Last Wednesday’s session of the “Old Street” study group we watched a YouTube video called “Abiding as Awareness is a Non Practice”, featuring a talk by the spiritual teacher and studio potter Rupert Spira (https://www.youtube.com/watch?v=73hmMugiqGg&t=611s). Spira’s teachings are linked to the Neo-Advaita movement which has its roots in the Indian Advaita Vedanta tradition according to Wikipedia. This video was suggested by a member of the group who found that it had helped him to better understand the ideas of non-duality and “objectless meditation”, terms that we often use to distinguish our practice of zazen from other forms of meditation. All of us found the short video very inspiring, and it allowed us to have an animated discussion about our own practice. Zen practice and Zen teachings are not so easily understood. It is quite common and to look at various traditions and philosophies in order to deepen our understanding. But we also need to be cautious. To the Western mind, all “Eastern Spirituality” can easily look the same. In my view it is through attentively looking at similarities and differences that we can benefit most from comparing various traditions. This is what I am trying to do in this essay.

The video shows a conversation between Spira and a woman in an invisible audience. The conversation seems to have been recorded in the context of a longer seminar or retreat. Spira addresses two questions: “What does it mean of being aware by being aware?” and “Why is it so difficult to direct awareness to oneself?” To answer these questions Spria makes a distinction between awareness and attention. He invites the woman to direct her awareness to various objects - a bunch of flowers, the trees in the window behind her or the tingling sensation in the soles of her feet. He then guides her to reflect on the nature of this directed awareness. She agrees that the awareness of the flowers, trees - note that she had to turn around to see them - and the sensation in her feet are all the result of wilfully directing attention - “shining” in Spira’s words - towards these objects. Spira then asks her if she is aware. “Yes, I am aware” is the answer. Spira then directs her to reflect what she did with her attention to come up with this answer. The woman replies after some consideration that she sort of went “inside”. Spira clarifies this reply by saying that she went to an experience that seems to be inside the body as opposed to the trees which are outside. All that one can find when exploring the “inside of the body” are sensations, he adds. These are the same types of experiences one has when directing attention to external objects such as trees or flowers.
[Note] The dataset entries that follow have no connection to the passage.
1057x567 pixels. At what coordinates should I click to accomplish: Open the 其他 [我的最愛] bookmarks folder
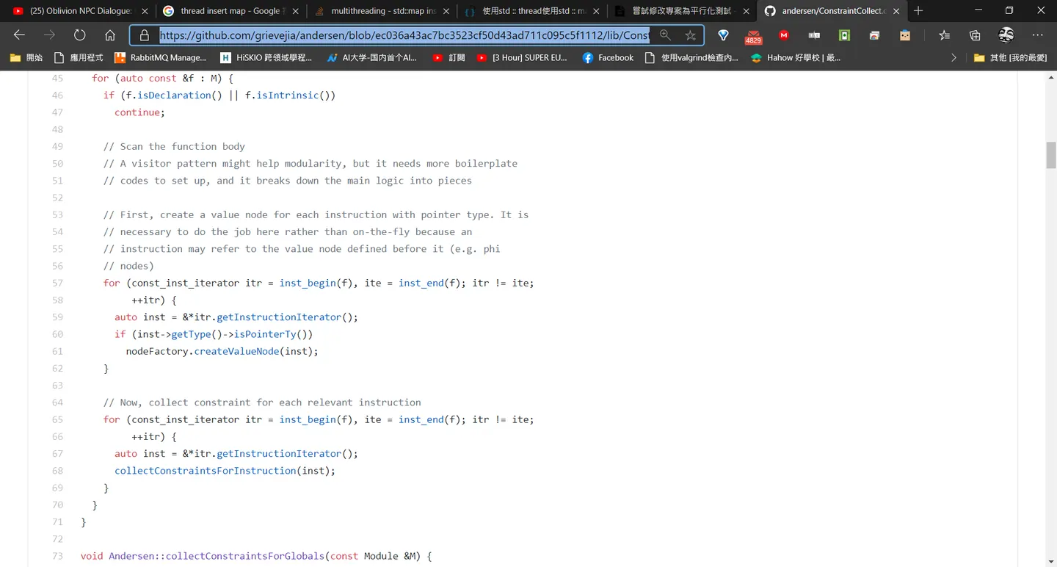click(1010, 57)
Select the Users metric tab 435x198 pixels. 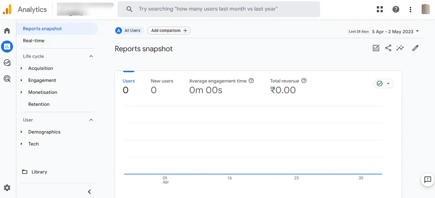click(129, 81)
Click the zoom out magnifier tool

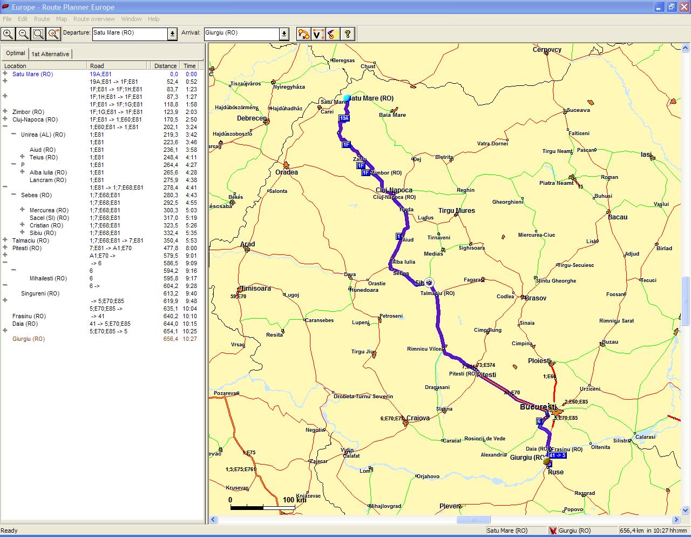click(23, 34)
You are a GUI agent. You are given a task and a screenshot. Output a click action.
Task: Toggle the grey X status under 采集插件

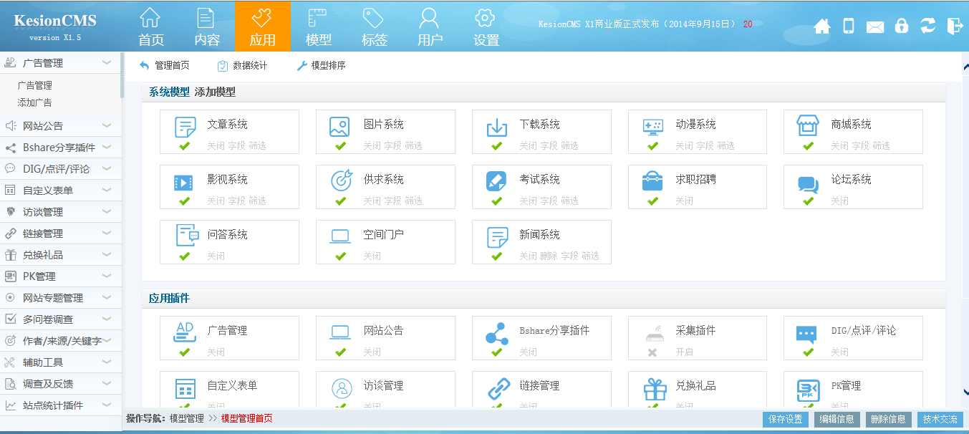tap(652, 352)
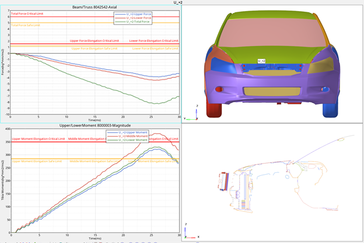
Task: Click the Total Force Safe Limit label
Action: click(26, 25)
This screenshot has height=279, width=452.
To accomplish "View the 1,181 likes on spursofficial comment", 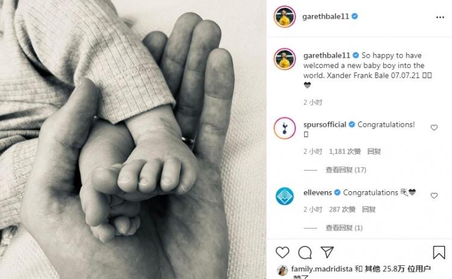I will (x=345, y=152).
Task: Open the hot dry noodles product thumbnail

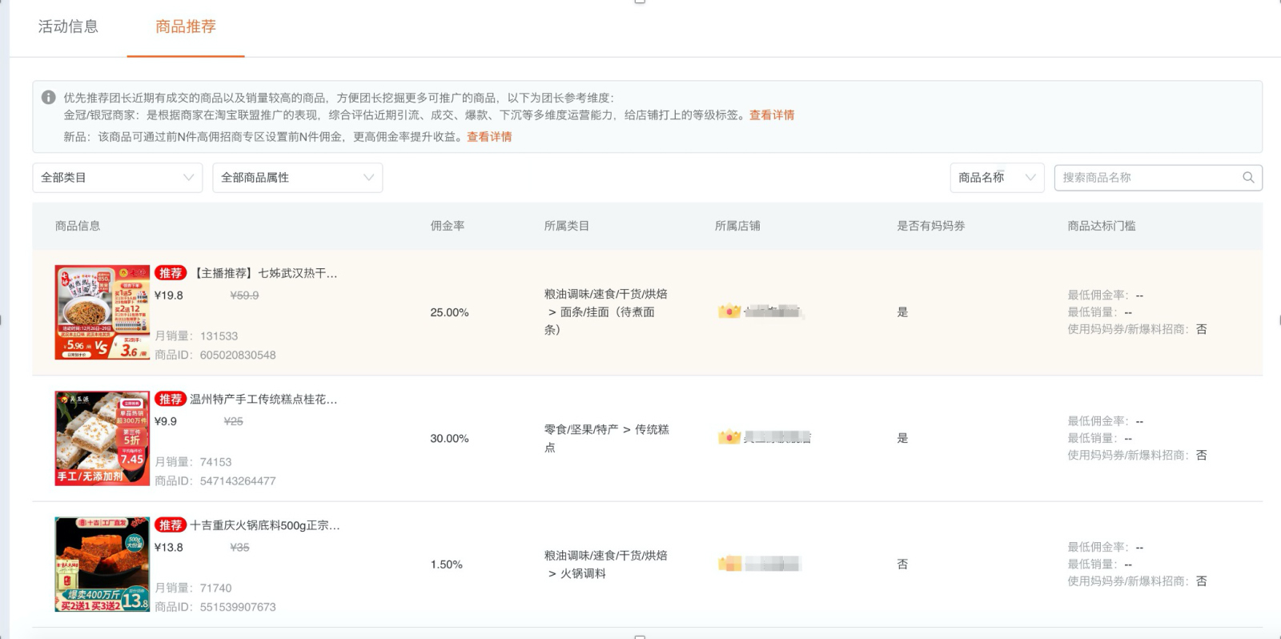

Spira then expands this idea. In the same way we only find sensations when exploring the inside of the body, we only find thoughts and ideas when we attentively look into the mind. The relationship between the two statements is not made clear explicitly. But as I understand it, Spira says that when we think we look inside the body we really look inside the mind. And there we only find thoughts and ideas, including sensations or perceptions of ‘outside’ and ‘inside’ objects.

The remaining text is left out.